=== Given records ===
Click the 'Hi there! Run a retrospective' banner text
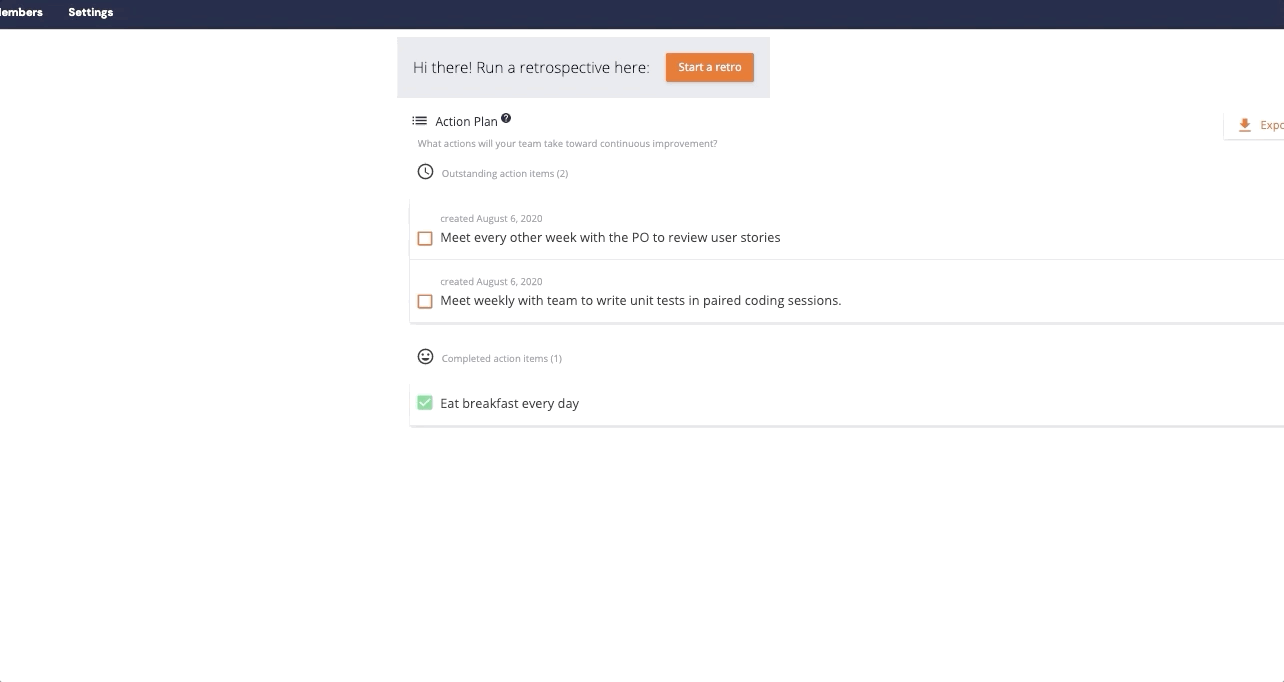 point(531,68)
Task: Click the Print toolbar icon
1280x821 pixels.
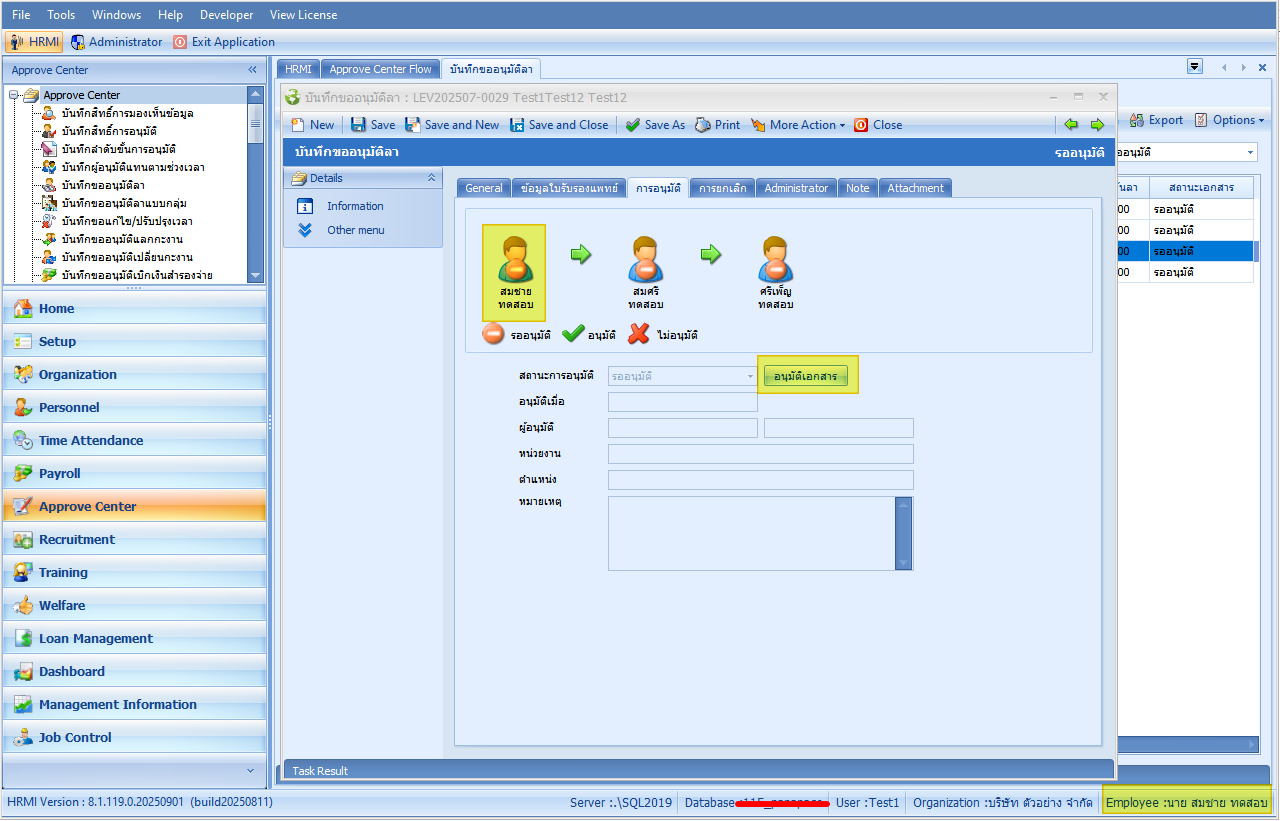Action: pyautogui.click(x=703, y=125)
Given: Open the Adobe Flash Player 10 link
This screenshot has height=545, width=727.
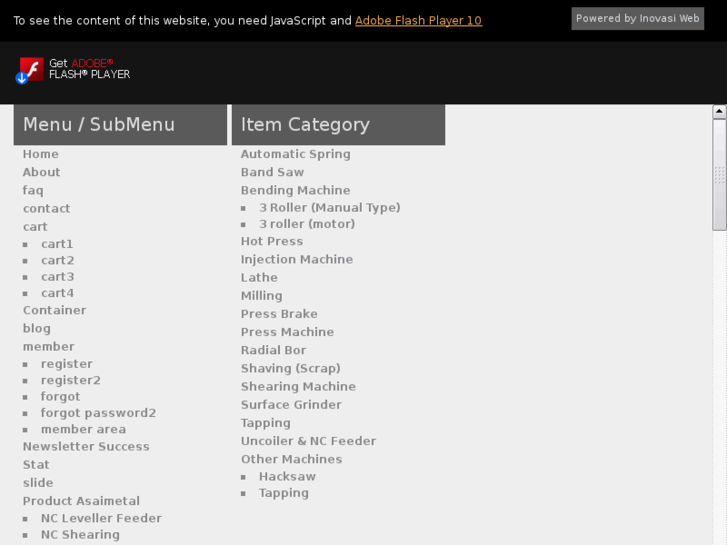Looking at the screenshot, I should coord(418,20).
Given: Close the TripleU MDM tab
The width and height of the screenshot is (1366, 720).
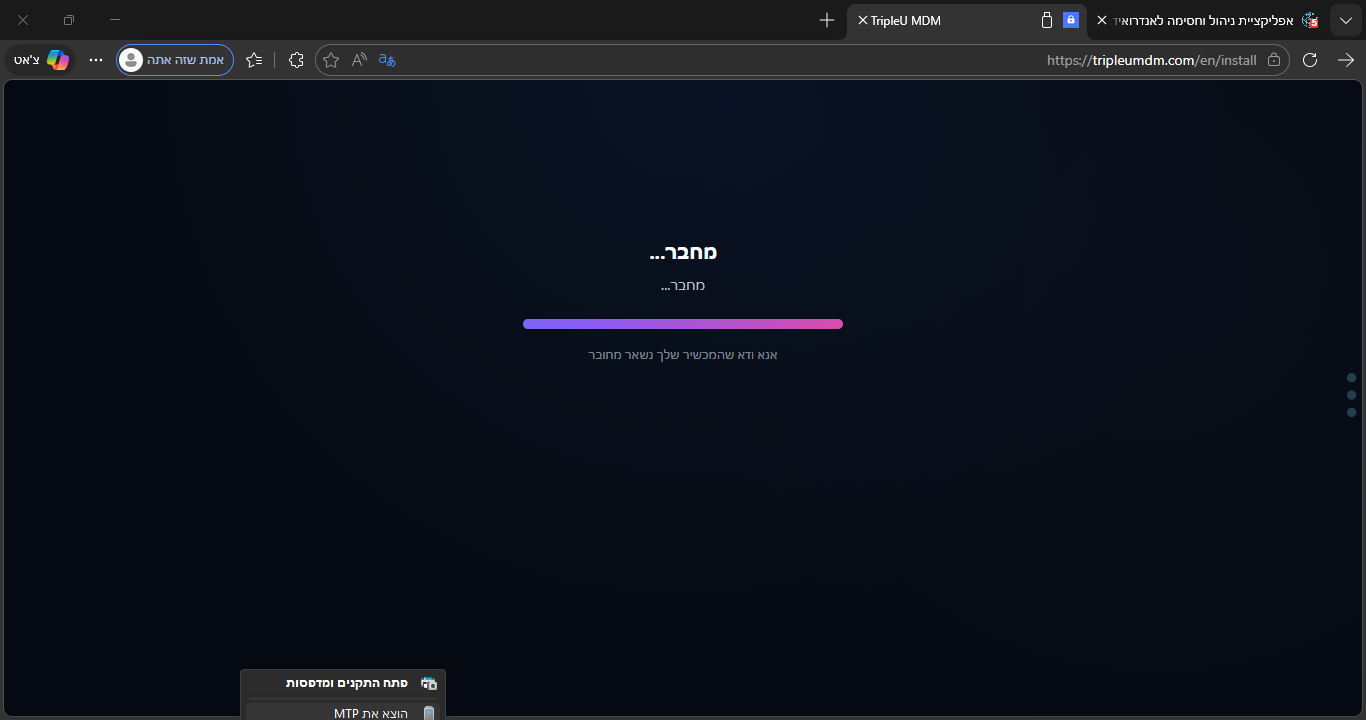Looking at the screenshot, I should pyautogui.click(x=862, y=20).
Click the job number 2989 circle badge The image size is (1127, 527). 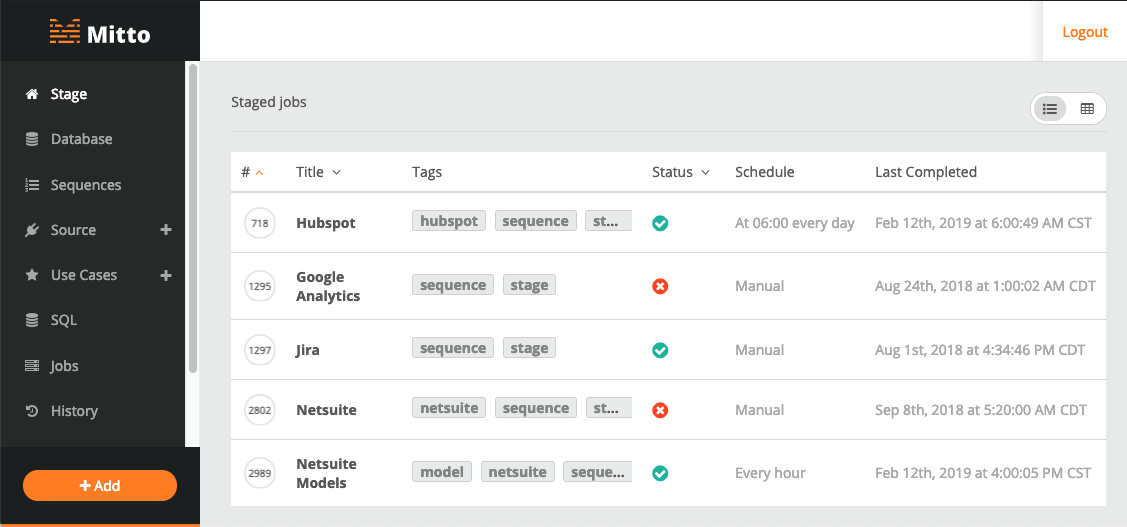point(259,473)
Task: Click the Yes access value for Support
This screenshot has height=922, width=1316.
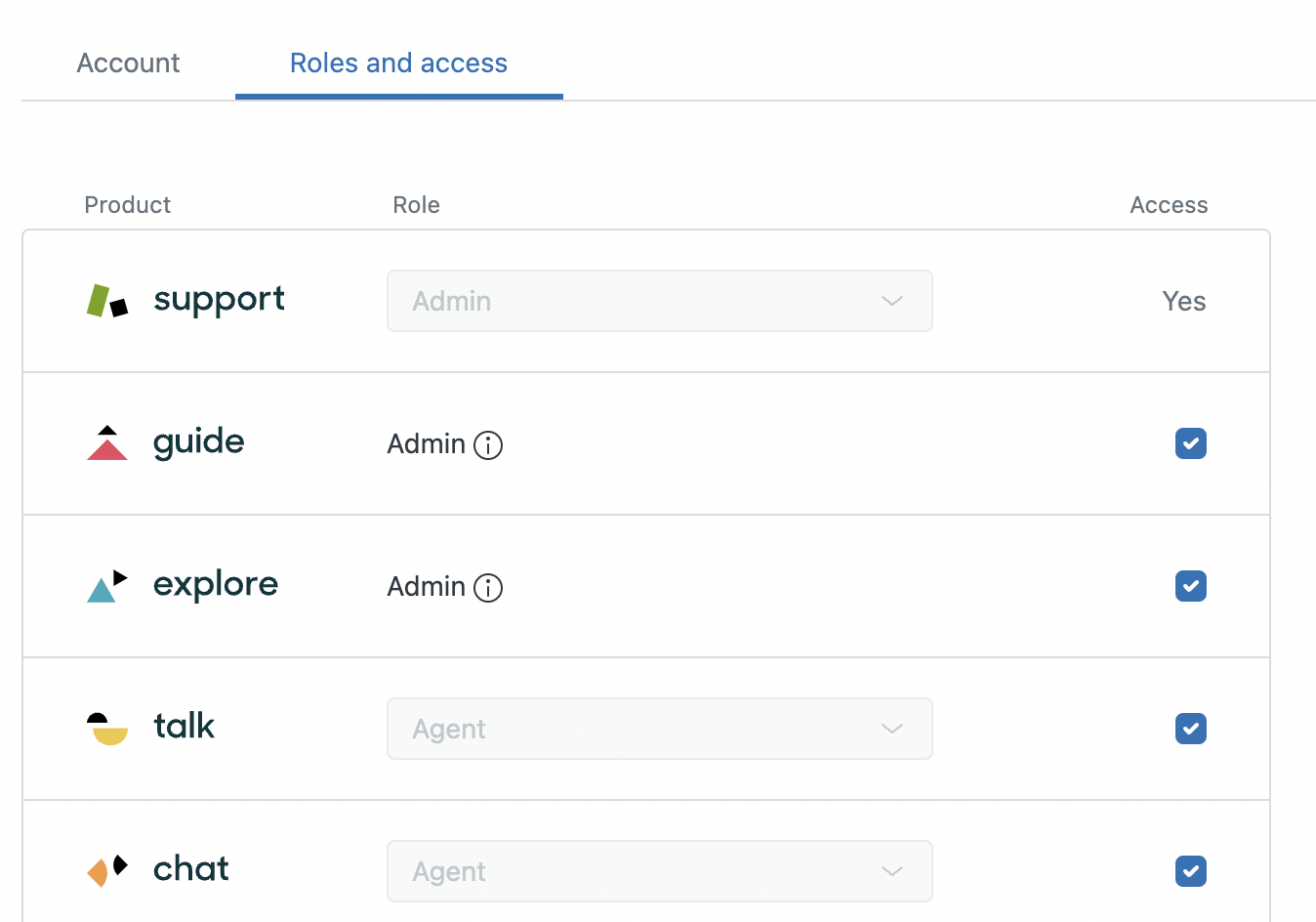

=== Problem description ===
Search the data for the string "Task" and copy out every line where it is found.

=== Reply ===
Task: Click the Print toolbar icon
Task: Click the Yes access value for Support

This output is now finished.